What to work on :: Go through the material below and copy all lines with "computer".

Input data ::
-------

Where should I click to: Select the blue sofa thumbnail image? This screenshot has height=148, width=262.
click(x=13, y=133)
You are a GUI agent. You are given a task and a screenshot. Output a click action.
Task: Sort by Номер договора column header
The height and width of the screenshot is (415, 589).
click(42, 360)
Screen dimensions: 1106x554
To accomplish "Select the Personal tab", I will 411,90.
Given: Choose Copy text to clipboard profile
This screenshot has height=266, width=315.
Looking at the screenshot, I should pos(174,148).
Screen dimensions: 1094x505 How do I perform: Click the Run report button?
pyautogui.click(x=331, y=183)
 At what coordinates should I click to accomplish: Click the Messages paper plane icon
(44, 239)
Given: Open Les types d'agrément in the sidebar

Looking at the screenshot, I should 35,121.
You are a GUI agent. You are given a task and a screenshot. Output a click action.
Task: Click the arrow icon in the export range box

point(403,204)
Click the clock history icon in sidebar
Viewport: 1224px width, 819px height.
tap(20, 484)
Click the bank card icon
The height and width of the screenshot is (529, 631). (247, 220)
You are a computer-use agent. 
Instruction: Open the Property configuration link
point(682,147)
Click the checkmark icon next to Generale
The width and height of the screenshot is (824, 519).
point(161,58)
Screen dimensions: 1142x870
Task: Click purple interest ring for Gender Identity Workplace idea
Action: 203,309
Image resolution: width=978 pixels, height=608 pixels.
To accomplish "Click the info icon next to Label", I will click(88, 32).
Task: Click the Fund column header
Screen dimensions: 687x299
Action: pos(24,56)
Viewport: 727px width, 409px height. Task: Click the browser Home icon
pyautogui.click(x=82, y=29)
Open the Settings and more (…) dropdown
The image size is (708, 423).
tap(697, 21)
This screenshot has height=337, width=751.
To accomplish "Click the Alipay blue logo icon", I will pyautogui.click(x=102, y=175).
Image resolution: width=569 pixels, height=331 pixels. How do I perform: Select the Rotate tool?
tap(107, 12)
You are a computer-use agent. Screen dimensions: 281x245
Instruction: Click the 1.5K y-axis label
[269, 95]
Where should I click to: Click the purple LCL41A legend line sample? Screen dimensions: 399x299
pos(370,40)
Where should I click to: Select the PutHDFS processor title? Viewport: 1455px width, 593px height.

-------

Exercise answer ::
You are a computer-use agent. 
You are a computer-use agent. Screen dimensions: 281x245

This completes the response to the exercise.